The entries below hold a line with "Click the SFX" and a line with "has width=1024, height=515.". Return those lines and all that lie between them, exactly and only.

* _PROVIDED DATA_
====

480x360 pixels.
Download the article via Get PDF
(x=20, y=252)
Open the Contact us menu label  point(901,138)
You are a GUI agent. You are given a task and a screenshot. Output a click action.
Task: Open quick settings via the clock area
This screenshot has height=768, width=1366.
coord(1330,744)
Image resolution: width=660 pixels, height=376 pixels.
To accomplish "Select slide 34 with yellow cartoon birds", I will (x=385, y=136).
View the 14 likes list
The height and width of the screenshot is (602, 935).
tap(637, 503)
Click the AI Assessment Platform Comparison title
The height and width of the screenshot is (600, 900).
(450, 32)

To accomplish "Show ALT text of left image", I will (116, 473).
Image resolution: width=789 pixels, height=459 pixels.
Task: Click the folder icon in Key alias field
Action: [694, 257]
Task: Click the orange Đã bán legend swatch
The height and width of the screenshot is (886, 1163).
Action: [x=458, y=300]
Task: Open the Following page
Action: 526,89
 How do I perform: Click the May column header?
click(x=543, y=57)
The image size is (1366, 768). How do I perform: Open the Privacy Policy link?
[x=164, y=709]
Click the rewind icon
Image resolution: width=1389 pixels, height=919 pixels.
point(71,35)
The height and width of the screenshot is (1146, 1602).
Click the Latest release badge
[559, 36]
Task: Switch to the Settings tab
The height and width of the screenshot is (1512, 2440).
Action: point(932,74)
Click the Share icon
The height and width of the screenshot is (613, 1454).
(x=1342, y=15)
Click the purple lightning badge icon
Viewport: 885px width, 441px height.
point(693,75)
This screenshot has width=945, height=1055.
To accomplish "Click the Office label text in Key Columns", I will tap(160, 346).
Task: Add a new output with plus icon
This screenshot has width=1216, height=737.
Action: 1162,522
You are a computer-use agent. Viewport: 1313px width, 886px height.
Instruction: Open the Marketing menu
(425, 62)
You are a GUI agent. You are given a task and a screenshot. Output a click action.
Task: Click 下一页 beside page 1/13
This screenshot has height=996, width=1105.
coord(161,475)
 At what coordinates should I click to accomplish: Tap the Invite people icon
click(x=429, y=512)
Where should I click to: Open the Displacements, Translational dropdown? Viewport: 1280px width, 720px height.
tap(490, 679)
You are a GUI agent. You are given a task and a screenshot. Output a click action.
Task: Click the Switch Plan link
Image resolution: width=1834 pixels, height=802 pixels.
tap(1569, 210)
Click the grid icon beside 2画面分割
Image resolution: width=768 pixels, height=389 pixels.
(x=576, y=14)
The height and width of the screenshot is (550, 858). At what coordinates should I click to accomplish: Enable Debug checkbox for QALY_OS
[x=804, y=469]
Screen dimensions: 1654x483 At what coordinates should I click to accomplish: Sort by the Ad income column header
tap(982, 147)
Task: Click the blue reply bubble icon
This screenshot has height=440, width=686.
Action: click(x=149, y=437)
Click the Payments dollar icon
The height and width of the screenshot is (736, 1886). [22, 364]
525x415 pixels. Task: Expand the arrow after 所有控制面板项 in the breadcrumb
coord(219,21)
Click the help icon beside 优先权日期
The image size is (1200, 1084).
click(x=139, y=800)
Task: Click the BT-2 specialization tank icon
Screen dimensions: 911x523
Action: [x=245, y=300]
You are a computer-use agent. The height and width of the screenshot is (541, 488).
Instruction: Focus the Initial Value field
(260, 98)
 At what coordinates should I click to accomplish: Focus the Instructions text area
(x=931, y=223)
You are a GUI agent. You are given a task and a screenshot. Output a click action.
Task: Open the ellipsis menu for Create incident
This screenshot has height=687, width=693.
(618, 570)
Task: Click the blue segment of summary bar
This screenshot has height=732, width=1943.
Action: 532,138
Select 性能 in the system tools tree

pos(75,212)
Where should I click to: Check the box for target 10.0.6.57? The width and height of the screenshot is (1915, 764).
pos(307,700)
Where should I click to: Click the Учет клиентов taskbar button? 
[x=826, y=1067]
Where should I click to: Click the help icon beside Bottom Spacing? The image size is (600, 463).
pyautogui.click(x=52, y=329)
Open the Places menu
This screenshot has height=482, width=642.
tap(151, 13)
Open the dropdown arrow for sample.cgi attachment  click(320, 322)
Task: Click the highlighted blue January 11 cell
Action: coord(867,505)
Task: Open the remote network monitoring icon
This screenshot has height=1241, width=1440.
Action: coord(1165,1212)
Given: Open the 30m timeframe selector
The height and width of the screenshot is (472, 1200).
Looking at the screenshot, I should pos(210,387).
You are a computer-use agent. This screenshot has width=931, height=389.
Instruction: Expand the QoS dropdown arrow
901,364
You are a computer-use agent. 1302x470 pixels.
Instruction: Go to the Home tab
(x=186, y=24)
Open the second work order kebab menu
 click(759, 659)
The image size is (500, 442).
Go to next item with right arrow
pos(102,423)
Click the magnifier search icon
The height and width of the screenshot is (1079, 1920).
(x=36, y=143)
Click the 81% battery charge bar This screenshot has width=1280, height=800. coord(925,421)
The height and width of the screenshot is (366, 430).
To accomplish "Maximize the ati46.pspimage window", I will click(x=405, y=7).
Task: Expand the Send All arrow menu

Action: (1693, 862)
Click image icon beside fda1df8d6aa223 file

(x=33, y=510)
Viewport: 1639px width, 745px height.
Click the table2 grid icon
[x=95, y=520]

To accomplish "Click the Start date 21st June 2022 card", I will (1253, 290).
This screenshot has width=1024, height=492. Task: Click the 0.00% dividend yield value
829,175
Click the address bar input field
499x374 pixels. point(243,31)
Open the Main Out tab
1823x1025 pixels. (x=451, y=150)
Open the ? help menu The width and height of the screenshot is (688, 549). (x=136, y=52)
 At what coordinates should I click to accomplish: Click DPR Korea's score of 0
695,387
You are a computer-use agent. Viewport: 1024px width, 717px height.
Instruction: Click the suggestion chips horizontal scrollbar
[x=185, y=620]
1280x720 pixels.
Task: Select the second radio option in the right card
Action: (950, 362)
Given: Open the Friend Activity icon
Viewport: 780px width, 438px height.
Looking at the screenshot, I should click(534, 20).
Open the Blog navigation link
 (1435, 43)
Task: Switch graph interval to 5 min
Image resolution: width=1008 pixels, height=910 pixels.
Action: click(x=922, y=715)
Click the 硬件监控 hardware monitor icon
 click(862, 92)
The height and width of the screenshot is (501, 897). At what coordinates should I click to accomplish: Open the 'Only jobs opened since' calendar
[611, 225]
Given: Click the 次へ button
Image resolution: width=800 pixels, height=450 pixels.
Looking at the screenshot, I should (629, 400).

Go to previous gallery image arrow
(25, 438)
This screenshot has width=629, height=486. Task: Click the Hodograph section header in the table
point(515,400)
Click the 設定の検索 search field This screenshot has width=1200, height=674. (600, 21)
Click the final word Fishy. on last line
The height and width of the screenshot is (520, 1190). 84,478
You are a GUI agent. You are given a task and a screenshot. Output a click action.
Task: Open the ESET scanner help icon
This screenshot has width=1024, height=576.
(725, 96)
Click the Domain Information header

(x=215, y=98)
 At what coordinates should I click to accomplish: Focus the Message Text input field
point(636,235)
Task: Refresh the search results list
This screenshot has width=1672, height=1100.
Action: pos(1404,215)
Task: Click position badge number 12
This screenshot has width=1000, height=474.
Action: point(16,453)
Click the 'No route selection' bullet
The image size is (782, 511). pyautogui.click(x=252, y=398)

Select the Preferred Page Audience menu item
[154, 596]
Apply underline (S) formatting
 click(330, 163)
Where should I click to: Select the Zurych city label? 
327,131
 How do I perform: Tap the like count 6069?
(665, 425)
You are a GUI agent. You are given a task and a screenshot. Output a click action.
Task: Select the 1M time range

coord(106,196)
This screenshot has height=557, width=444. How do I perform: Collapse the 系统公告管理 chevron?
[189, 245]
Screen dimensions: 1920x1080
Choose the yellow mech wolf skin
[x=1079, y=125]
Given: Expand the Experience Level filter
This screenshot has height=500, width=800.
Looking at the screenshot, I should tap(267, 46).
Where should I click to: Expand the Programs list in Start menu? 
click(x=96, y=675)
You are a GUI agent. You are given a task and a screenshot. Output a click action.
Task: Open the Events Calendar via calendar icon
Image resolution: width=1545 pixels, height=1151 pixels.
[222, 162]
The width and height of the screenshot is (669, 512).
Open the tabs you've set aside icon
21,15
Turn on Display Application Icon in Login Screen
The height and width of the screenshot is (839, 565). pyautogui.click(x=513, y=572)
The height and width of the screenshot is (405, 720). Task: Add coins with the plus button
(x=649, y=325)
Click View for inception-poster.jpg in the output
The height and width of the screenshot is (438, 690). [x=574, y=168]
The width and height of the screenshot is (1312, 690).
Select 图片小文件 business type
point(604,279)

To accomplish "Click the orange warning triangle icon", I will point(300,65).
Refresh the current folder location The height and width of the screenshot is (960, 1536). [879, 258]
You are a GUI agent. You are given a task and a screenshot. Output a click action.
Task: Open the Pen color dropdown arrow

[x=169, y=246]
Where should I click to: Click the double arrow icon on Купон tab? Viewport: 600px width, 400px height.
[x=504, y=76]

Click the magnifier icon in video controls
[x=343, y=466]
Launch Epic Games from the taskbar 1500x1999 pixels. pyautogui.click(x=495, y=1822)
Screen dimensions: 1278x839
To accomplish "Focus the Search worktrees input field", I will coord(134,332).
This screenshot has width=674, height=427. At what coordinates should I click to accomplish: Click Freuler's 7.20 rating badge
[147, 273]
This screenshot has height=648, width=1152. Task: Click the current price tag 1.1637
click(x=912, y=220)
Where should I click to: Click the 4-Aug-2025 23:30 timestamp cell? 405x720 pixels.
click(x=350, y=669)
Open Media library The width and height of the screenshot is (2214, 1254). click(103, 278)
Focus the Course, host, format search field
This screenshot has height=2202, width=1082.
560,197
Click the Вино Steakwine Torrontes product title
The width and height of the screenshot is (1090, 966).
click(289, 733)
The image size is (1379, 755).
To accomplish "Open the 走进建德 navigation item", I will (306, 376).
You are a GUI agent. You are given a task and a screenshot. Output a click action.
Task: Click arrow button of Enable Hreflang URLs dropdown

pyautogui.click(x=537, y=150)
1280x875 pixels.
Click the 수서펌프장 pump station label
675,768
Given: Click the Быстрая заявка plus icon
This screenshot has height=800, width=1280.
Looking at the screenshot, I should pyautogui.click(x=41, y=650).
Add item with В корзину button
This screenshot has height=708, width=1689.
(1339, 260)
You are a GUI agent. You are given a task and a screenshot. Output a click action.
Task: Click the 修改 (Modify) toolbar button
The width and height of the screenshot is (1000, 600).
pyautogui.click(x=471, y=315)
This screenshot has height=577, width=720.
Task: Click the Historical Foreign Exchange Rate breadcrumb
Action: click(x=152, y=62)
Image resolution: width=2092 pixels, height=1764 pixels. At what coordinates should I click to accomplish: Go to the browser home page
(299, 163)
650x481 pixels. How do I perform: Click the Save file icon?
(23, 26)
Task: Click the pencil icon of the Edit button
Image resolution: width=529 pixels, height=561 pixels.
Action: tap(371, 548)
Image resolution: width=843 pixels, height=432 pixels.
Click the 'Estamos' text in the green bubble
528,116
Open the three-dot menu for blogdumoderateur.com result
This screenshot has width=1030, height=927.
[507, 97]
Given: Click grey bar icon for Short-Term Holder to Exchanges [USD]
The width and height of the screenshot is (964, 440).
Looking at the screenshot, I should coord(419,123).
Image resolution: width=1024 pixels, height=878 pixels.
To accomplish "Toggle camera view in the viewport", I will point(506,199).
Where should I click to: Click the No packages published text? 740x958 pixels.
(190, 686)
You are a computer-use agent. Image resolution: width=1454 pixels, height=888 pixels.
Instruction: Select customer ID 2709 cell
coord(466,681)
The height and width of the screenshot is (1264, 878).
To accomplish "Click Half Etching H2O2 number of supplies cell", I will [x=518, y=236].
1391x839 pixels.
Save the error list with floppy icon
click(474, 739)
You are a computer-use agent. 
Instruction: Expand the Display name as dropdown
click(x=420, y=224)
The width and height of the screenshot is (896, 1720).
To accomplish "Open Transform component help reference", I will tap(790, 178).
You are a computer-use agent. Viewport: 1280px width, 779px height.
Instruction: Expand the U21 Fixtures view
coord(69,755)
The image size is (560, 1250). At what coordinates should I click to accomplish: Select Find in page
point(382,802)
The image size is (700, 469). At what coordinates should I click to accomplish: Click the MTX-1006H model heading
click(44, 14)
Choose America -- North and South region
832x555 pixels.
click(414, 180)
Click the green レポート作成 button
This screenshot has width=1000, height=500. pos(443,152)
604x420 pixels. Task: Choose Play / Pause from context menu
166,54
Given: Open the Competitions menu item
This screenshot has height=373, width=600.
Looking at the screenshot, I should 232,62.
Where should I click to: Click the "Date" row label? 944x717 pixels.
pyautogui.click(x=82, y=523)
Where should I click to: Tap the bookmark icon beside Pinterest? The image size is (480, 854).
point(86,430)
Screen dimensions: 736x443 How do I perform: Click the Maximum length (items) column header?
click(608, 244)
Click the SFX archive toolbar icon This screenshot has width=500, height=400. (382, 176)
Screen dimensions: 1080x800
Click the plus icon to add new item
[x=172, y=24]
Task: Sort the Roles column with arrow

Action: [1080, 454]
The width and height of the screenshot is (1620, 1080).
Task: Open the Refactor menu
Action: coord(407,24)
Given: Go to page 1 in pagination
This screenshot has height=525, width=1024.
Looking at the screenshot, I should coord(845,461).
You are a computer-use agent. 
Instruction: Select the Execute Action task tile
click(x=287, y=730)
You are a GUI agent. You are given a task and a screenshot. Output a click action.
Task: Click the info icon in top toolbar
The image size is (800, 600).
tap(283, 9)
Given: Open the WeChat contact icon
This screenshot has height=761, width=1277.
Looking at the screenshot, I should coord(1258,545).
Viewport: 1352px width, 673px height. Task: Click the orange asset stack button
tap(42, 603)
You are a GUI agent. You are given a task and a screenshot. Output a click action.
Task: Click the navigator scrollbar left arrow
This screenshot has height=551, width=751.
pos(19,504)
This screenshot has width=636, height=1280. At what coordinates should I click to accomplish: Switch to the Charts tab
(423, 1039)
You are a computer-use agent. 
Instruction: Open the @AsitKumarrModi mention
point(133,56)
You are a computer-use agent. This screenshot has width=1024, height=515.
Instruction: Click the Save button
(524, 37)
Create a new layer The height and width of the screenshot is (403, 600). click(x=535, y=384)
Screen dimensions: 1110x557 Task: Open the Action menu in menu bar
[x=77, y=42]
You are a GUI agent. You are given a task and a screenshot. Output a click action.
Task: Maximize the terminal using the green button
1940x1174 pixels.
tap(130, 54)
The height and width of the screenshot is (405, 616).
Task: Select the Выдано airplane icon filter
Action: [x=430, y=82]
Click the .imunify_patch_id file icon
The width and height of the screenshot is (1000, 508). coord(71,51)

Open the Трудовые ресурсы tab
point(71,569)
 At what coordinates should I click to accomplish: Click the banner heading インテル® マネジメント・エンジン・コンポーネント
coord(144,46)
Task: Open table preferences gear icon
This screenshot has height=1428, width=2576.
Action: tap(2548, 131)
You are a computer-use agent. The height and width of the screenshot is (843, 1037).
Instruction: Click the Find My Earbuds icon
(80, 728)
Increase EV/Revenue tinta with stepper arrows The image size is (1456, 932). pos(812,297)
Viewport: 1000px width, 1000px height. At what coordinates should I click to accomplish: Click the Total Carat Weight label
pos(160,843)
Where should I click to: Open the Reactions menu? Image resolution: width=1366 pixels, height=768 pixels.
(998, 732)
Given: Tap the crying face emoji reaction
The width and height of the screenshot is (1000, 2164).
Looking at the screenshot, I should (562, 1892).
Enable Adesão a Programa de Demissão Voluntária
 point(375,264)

====

* _RESPONSE FOR THIS EXERCISE_
Click the SFX archive toolbar icon This screenshot has width=500, height=400. (382, 176)
Screen dimensions: 1080x800
Click the plus icon to add new item
[x=172, y=24]
Task: Sort the Roles column with arrow

Action: [1080, 454]
The width and height of the screenshot is (1620, 1080).
Task: Open the Refactor menu
Action: coord(407,24)
Given: Go to page 1 in pagination
This screenshot has height=525, width=1024.
Looking at the screenshot, I should coord(845,461).
You are a computer-use agent. 
Instruction: Select the Execute Action task tile
click(x=287, y=730)
You are a GUI agent. You are given a task and a screenshot. Output a click action.
Task: Click the info icon in top toolbar
The image size is (800, 600).
tap(283, 9)
Given: Open the WeChat contact icon
This screenshot has height=761, width=1277.
Looking at the screenshot, I should coord(1258,545).
Viewport: 1352px width, 673px height. Task: Click the orange asset stack button
tap(42, 603)
You are a GUI agent. You are given a task and a screenshot. Output a click action.
Task: Click the navigator scrollbar left arrow
This screenshot has height=551, width=751.
pos(19,504)
This screenshot has width=636, height=1280. At what coordinates should I click to accomplish: Switch to the Charts tab
(423, 1039)
You are a computer-use agent. 
Instruction: Open the @AsitKumarrModi mention
point(133,56)
You are a computer-use agent. This screenshot has width=1024, height=515.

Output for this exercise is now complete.